ASSIGNMENT →
Find the line with "Task: Open the top search magnifier icon" in the records below. Copy it and every line after it, up to and including the line with "Check the checkbox for order row 1".

THE RECORDS →

• • •

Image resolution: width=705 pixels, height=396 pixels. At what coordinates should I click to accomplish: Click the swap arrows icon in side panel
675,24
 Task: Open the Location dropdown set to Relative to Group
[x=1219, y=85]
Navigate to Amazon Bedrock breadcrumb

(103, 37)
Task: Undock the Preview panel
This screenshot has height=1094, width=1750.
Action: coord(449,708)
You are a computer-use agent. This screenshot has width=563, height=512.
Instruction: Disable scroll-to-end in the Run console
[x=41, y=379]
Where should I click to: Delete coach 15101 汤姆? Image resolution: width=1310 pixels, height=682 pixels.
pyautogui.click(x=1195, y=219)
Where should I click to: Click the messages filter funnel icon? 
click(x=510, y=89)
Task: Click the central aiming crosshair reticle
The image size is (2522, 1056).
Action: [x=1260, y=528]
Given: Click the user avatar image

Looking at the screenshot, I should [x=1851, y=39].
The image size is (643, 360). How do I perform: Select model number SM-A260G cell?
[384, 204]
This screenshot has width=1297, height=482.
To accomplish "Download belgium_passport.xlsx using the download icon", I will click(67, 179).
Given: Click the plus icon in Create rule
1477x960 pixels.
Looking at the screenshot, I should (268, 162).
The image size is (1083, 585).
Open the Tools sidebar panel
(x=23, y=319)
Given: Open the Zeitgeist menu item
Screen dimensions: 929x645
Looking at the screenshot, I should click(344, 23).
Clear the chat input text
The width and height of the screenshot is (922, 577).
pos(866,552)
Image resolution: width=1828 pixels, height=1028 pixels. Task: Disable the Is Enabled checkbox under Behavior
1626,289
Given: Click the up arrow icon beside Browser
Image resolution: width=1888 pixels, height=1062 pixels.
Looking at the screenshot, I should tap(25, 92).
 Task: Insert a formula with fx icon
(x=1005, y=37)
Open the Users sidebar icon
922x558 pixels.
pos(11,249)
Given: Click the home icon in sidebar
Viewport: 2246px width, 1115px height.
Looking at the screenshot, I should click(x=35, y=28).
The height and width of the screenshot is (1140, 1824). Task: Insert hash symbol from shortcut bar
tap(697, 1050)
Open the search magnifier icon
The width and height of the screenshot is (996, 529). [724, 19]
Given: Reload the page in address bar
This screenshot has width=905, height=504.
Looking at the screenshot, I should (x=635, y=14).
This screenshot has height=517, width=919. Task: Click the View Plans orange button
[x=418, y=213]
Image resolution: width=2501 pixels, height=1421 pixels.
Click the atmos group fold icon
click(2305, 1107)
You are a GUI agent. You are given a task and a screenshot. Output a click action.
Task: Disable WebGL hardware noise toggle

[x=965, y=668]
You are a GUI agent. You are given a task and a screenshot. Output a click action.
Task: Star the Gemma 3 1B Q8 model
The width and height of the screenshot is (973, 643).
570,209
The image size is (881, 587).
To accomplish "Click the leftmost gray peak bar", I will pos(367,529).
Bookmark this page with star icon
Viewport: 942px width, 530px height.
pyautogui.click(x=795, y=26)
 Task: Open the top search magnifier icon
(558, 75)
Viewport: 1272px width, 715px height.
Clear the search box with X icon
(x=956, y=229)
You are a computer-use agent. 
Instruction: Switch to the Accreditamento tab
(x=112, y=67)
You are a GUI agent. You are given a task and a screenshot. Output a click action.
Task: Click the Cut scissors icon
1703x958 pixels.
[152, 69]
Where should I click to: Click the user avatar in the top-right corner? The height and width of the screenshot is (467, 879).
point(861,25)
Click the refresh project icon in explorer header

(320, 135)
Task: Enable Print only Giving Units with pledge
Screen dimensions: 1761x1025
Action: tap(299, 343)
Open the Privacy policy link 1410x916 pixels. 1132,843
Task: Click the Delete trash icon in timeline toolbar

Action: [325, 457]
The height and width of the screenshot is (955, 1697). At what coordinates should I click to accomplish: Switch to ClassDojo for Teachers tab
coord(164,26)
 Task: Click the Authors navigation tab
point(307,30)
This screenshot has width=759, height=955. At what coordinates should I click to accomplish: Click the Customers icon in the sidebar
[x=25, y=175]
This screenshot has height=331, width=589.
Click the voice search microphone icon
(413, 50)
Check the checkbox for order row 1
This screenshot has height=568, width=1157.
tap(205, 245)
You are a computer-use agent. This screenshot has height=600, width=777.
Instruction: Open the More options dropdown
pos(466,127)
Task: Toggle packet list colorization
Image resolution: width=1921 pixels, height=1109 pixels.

• • •

ANSWER SECTION →
 Task: Open the top search magnifier icon
(558, 75)
Viewport: 1272px width, 715px height.
Clear the search box with X icon
(x=956, y=229)
You are a computer-use agent. 
Instruction: Switch to the Accreditamento tab
(x=112, y=67)
You are a GUI agent. You are given a task and a screenshot. Output a click action.
Task: Click the Cut scissors icon
1703x958 pixels.
[152, 69]
Where should I click to: Click the user avatar in the top-right corner? The height and width of the screenshot is (467, 879).
point(861,25)
Click the refresh project icon in explorer header

(320, 135)
Task: Enable Print only Giving Units with pledge
Screen dimensions: 1761x1025
Action: tap(299, 343)
Open the Privacy policy link 1410x916 pixels. 1132,843
Task: Click the Delete trash icon in timeline toolbar

Action: [325, 457]
The height and width of the screenshot is (955, 1697). At what coordinates should I click to accomplish: Switch to ClassDojo for Teachers tab
coord(164,26)
 Task: Click the Authors navigation tab
point(307,30)
This screenshot has width=759, height=955. At what coordinates should I click to accomplish: Click the Customers icon in the sidebar
[x=25, y=175]
This screenshot has height=331, width=589.
Click the voice search microphone icon
(413, 50)
Check the checkbox for order row 1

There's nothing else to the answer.